== Data to examine ==

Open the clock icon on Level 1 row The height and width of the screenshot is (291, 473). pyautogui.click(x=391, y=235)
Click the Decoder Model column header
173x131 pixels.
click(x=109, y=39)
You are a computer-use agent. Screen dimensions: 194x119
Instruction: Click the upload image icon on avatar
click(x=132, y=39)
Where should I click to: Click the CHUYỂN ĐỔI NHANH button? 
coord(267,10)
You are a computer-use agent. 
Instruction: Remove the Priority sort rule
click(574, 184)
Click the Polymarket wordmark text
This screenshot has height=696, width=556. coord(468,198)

===
== Data to examine ==

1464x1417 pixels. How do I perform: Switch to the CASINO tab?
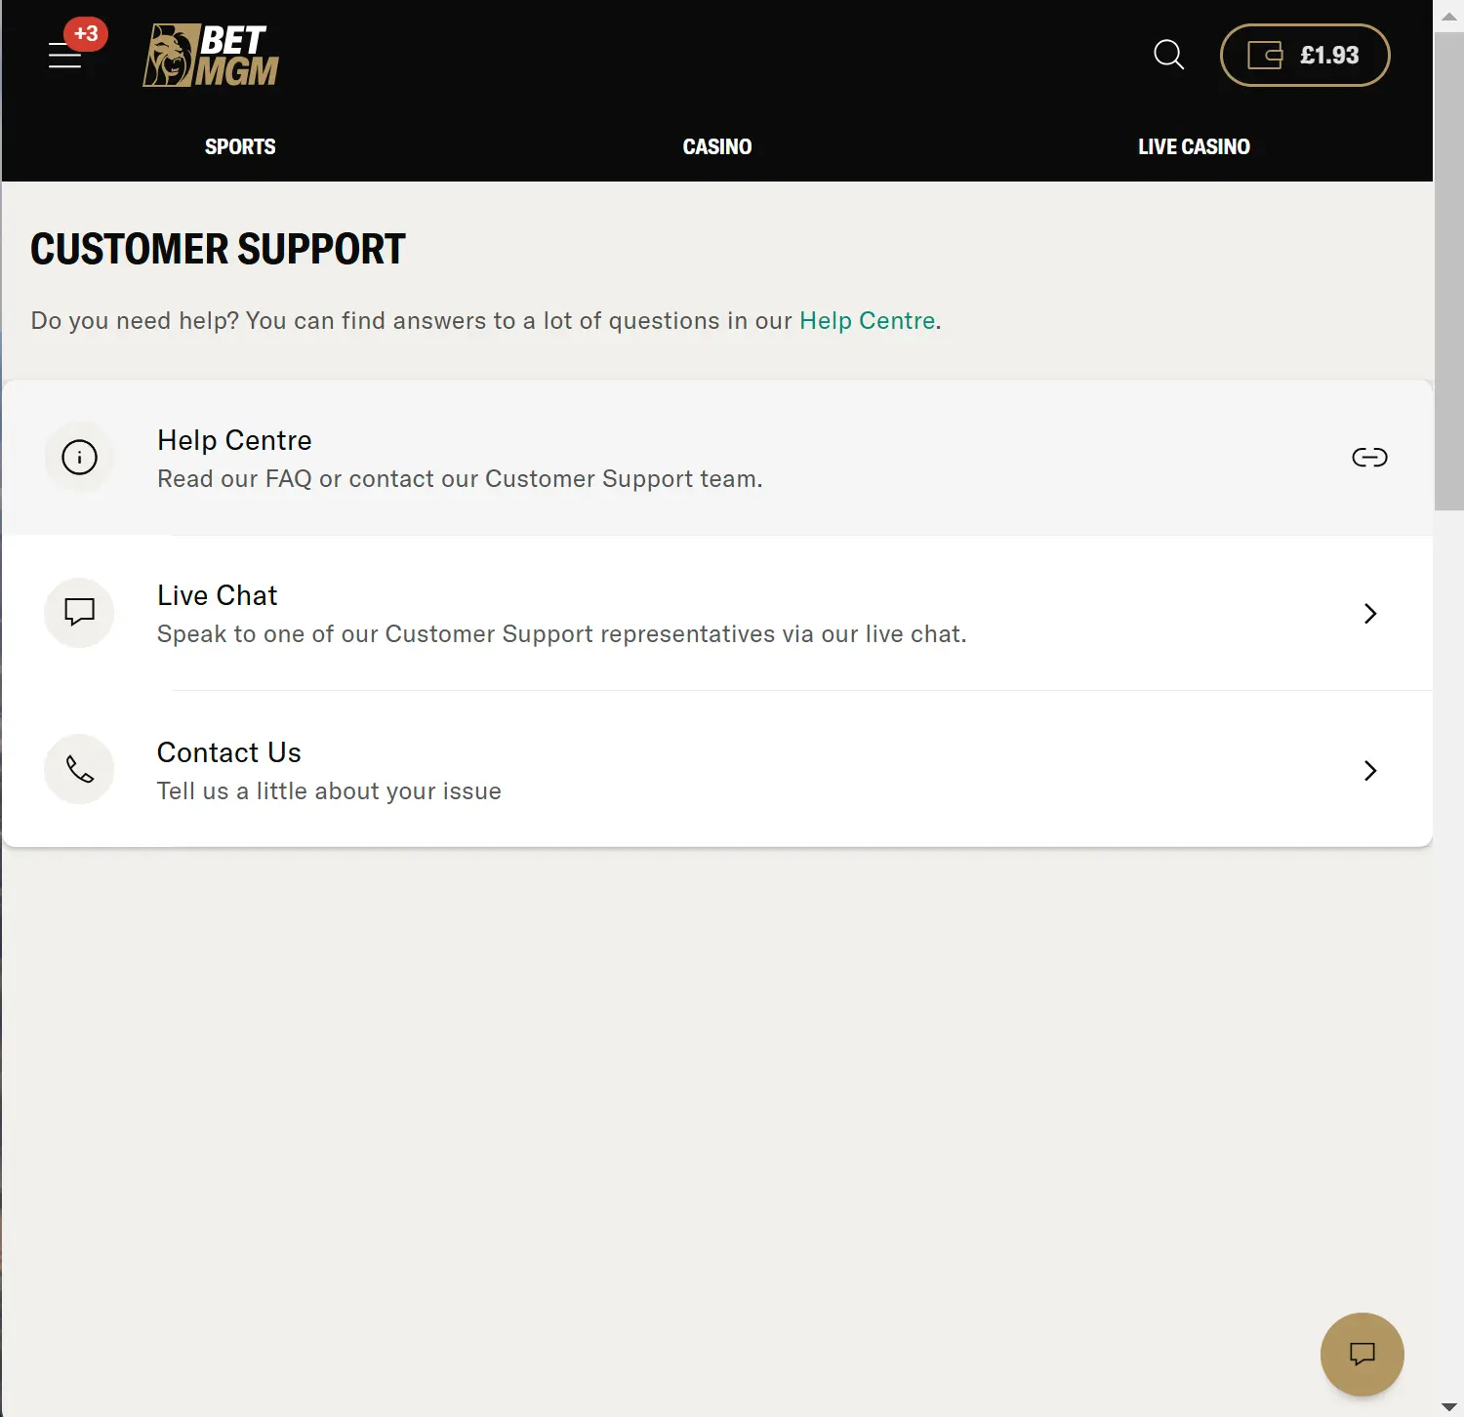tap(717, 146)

===

Restate word for word the entries above from the line with "Open the clock" through the line with "You are a computer-use agent. Screen", inclusive, leaving out everything else.

◆ Answer for the task ◆
Open the clock icon on Level 1 row The height and width of the screenshot is (291, 473). pyautogui.click(x=391, y=235)
Click the Decoder Model column header
173x131 pixels.
click(x=109, y=39)
You are a computer-use agent. Screen dimensions: 194x119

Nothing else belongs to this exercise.